Promesse elettorali: reshoring, Salt e sostegno alle famiglie
Portare a casa, possibilmente nei primi 100 giorni, l’estensione delle disposizioni del Tax cuts and jobs act (Tcja) sarebbe un’importante vittoria della nuova amministrazione, che si potrà, successivamente, concentrare sulle numerose promesse elettorali che potrebbero essere rimandate più avanti nel corso dell’anno.
Tra di esse le più reclamizzate sono certamente:
- il ripristino dell’integrale detrazione fiscale per le imposte statali e locali (Salt), che lo stesso presidente Trump, nel 2017, ha limitato a un tetto massimo di $ 10.000;
- il cosiddetto reshoring, ossia il rientro delle aziende statunitensi con il conseguente rilanciando dell’occupazione interna, tramite l’abbassamento dell’aliquota sulle società dal 21 al 20% e, in un secondo momento, al 15%;
- l’innalzamento delle misure di sostegno alle famiglie, fortemente voluto dal vicepresidente Jd Vance, tramite un credito, cosiddetto Child tax credit (Ctc), di $5.000 dollari per tutti i genitori, indipendentemente dalla loro classe di reddito.
Deregolamentazione e criptovalute: le novità di Trump 2.0
C’è inoltre molta attesa per il programma di deregolamentazione, volto a ridurre il potere di controllo delle agenzie federali, che interesserà il settore ambientale tramite una diminuzione di vincoli e un aumento dell’esplorazione e della produzione di energia fossile. Senza escludere, inoltre, che gli Stati Uniti possano uscire dall’accordo di Parigi.

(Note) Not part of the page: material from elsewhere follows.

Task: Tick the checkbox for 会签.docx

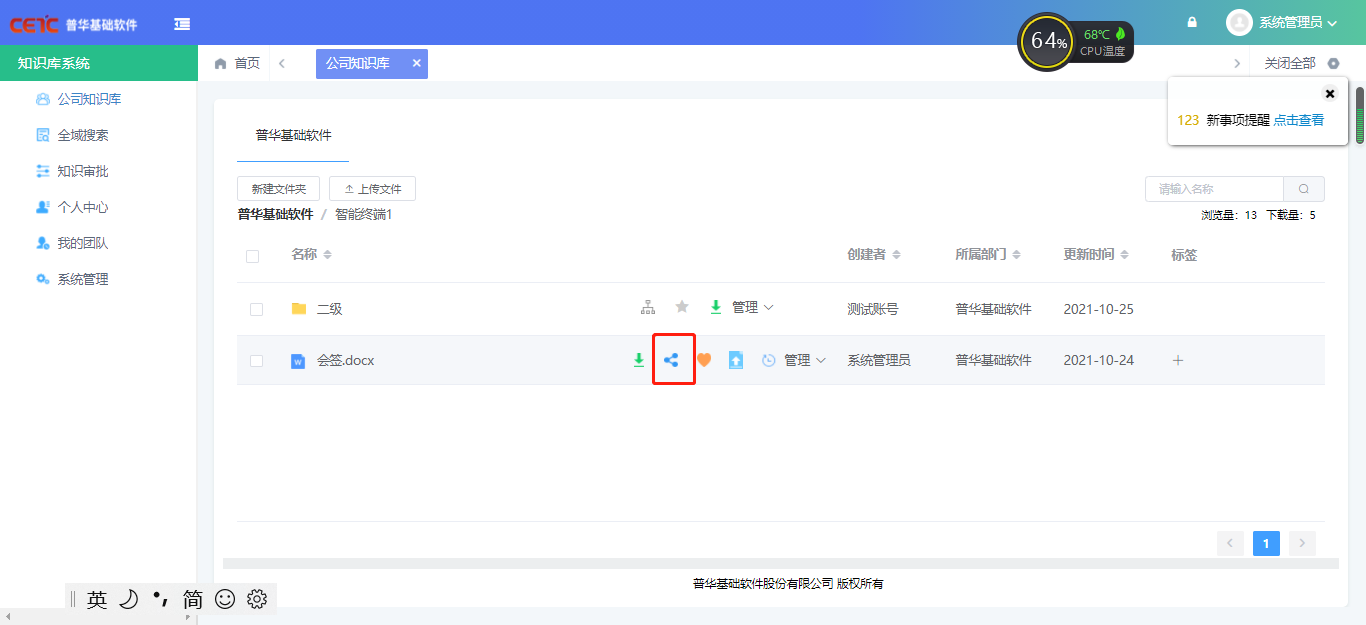Action: click(256, 361)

L’ondata deregolamentare riguarderà anche e, soprattutto, il settore finanziario. In molti sono pronti a scommettere che l’amministrazione Trump 2.0 abrogherà la legge Dodd-Frank, che impone alle banche statunitensi di accantonare più riserve per prevenire le crisi e, che già durante il suo primo mandato, Trump aveva attaccato con una legge che ne allentava e semplificava i vincoli.

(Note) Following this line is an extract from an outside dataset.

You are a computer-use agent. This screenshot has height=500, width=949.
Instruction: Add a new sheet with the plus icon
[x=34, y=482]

A ciò va, in ultimo, aggiunto la volontà del presidente, di puntare sulle valute digitali tanto da valutare, per la prima volta nella storia americana, un ruolo di un consigliere della Casa Bianca sugli asset digitali. Oltre alla proposta di istituire una riserva strategica in bitcoin e di sostenere le strutture di mining a medio termine.